Drop the pictures and repeat exactly from the "Instruction: Click the" line down to the last line of the entries below.

Supplied data: Begin

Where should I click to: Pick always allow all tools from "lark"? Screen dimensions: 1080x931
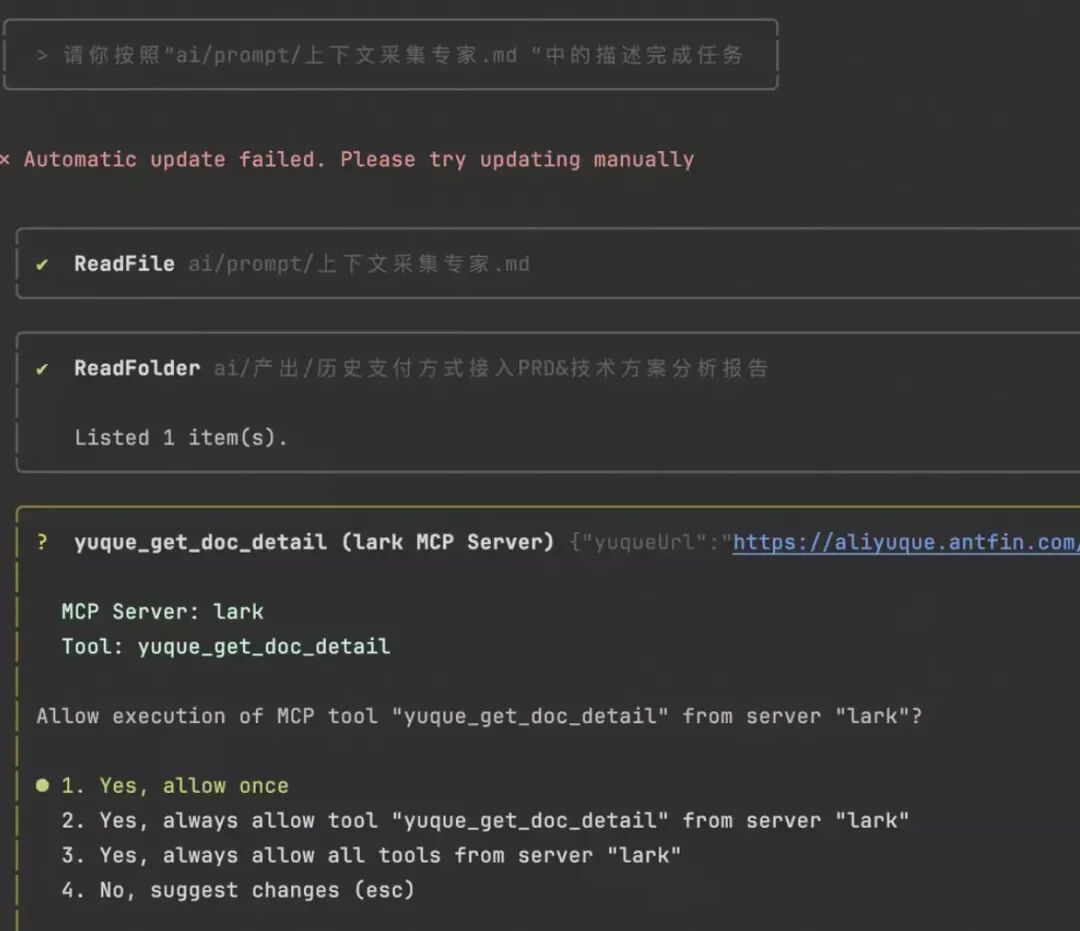point(371,855)
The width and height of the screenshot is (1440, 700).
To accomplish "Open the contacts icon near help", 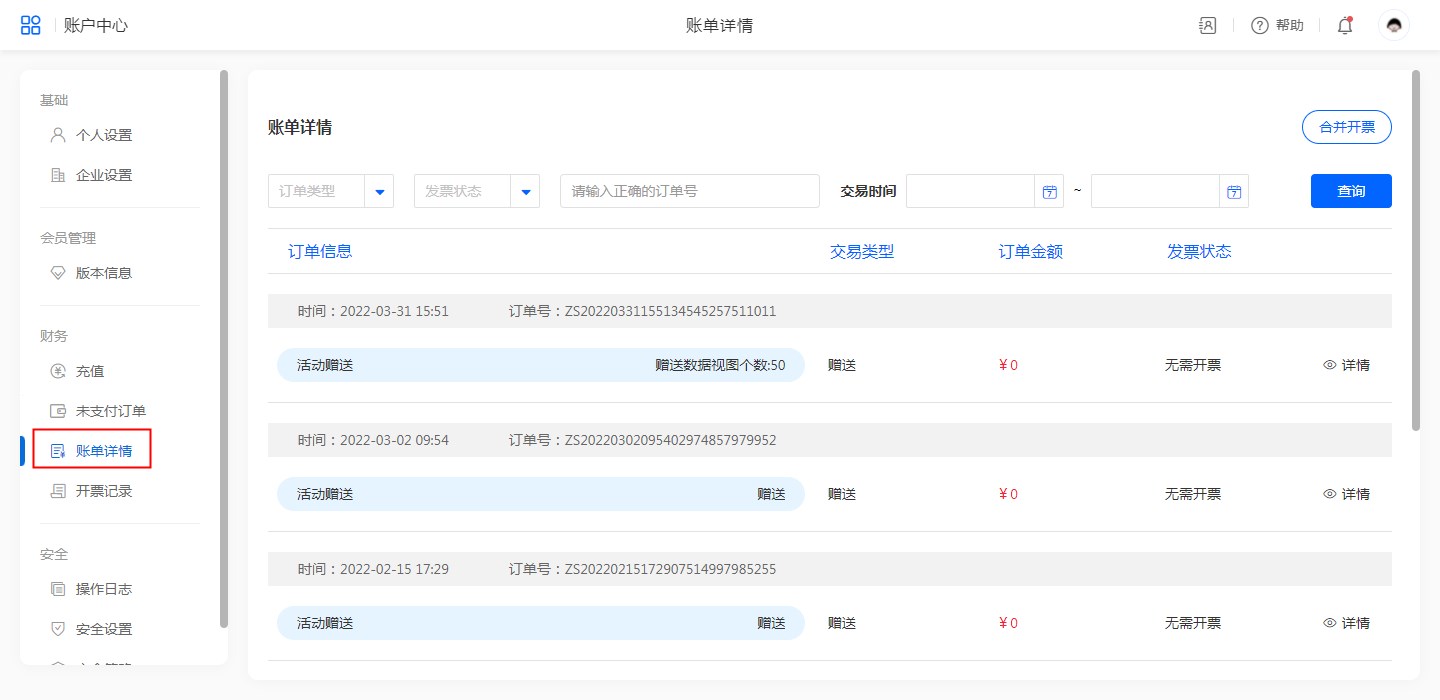I will 1208,26.
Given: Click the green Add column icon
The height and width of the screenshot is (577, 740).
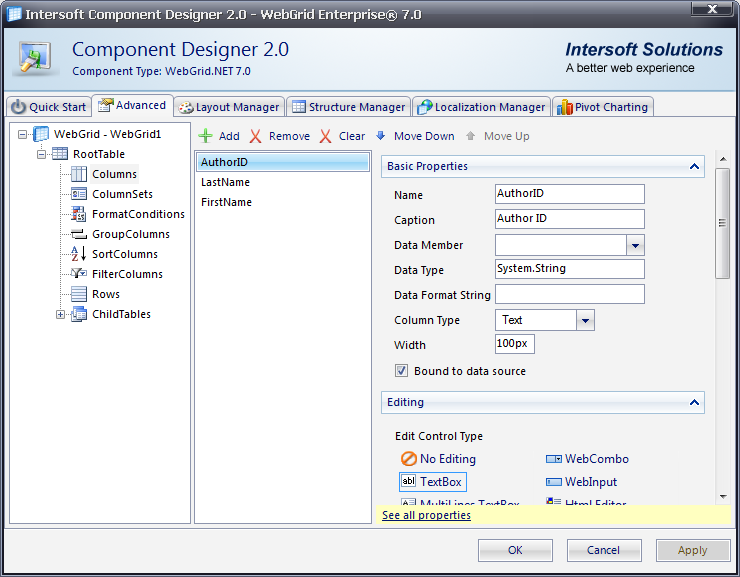Looking at the screenshot, I should click(205, 136).
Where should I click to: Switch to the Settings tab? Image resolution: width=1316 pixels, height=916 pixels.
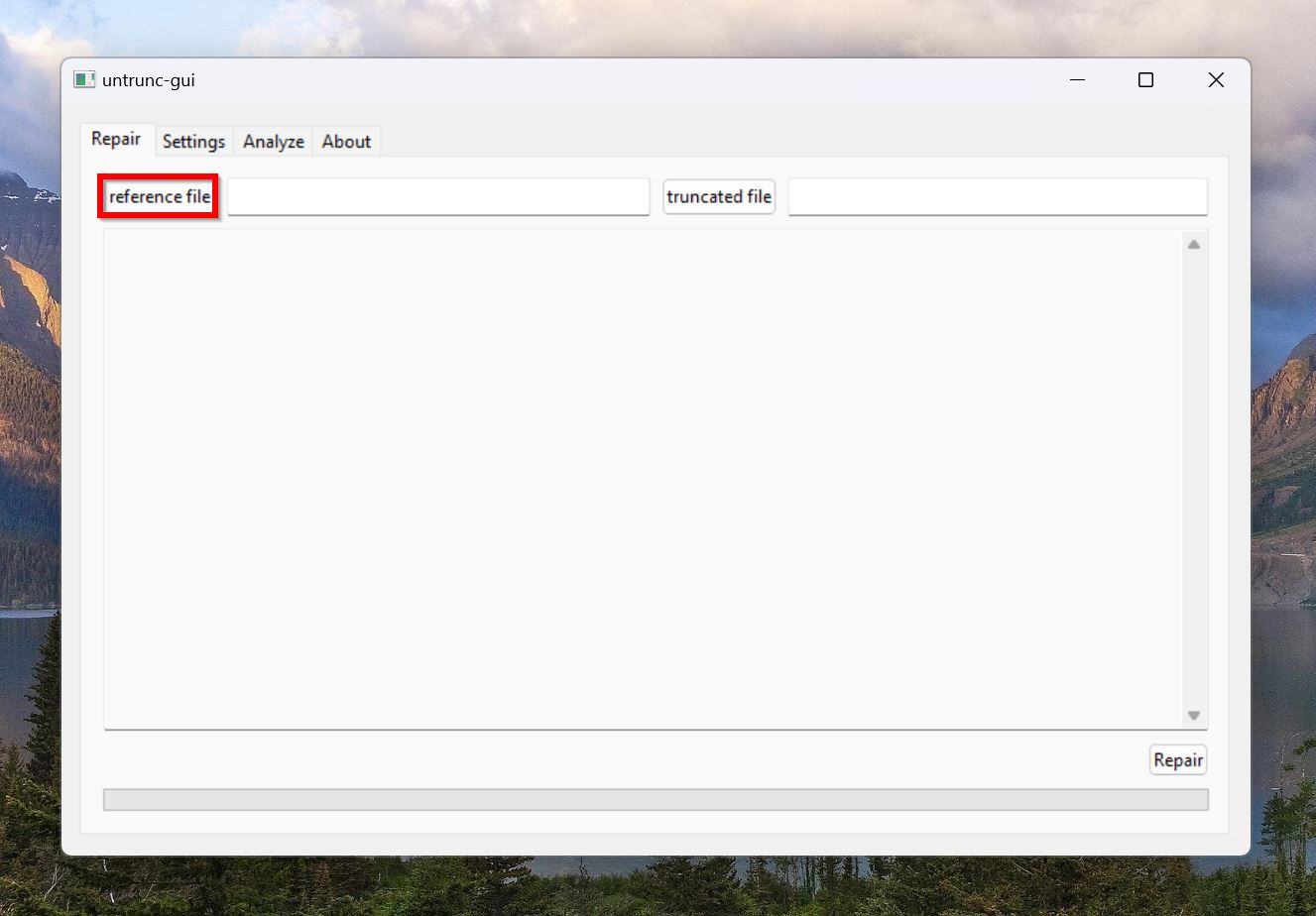click(x=193, y=141)
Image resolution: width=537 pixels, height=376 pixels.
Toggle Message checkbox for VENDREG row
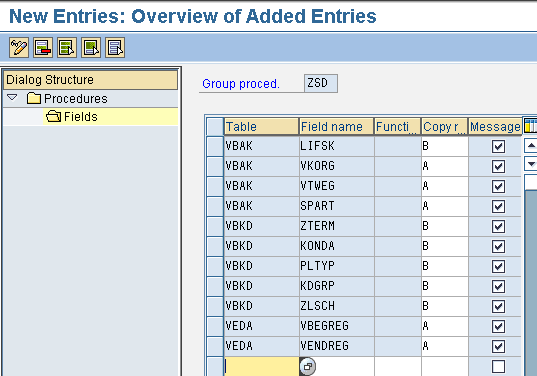pos(498,346)
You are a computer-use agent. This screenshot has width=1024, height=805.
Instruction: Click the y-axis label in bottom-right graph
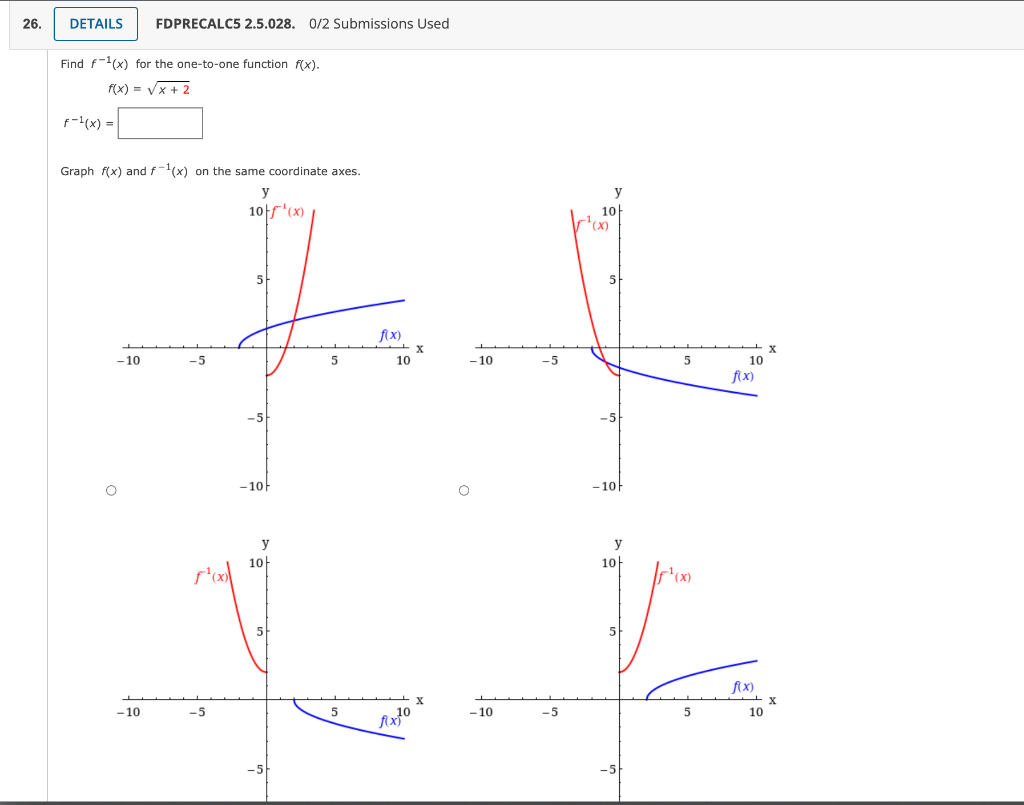618,543
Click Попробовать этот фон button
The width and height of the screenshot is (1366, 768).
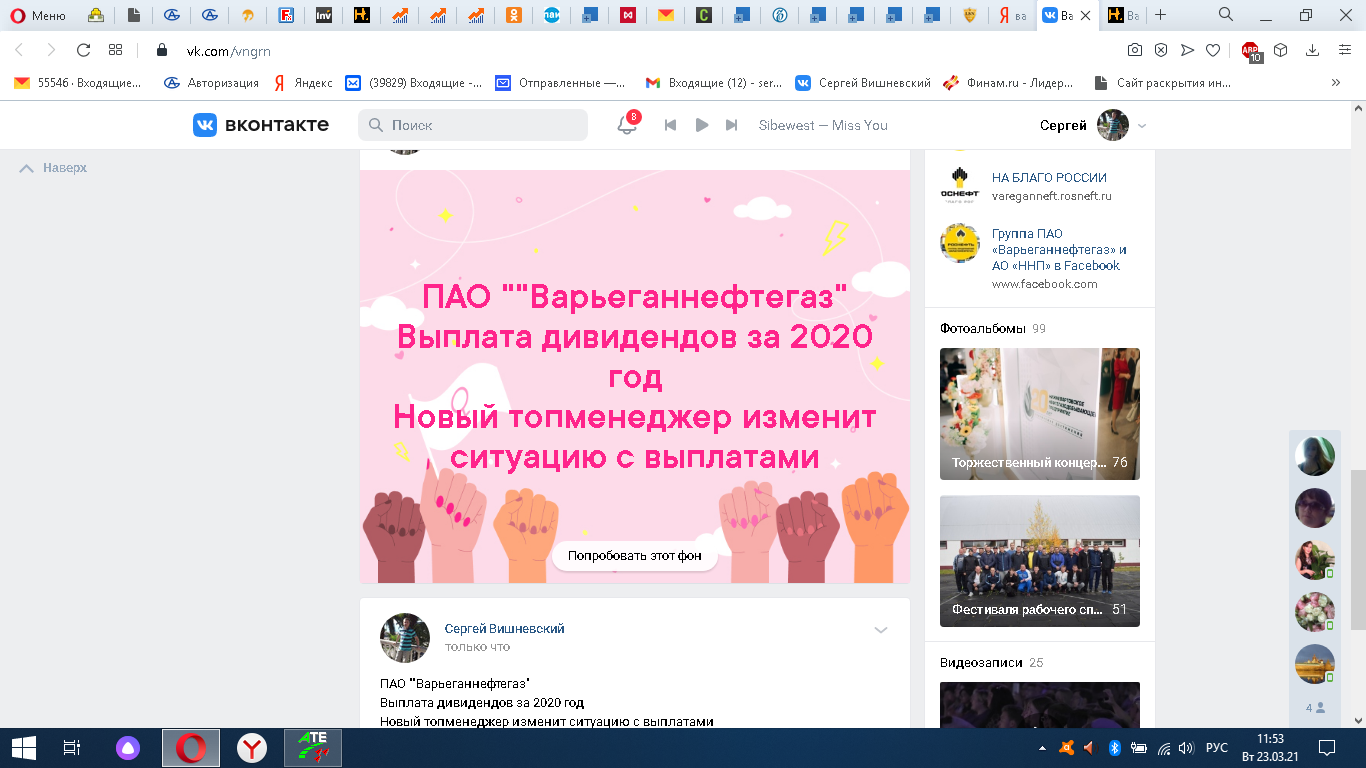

Supplied data: End

**Response:**
Instruction: Click the y-axis label in bottom-right graph
618,543
Click Попробовать этот фон button
The width and height of the screenshot is (1366, 768).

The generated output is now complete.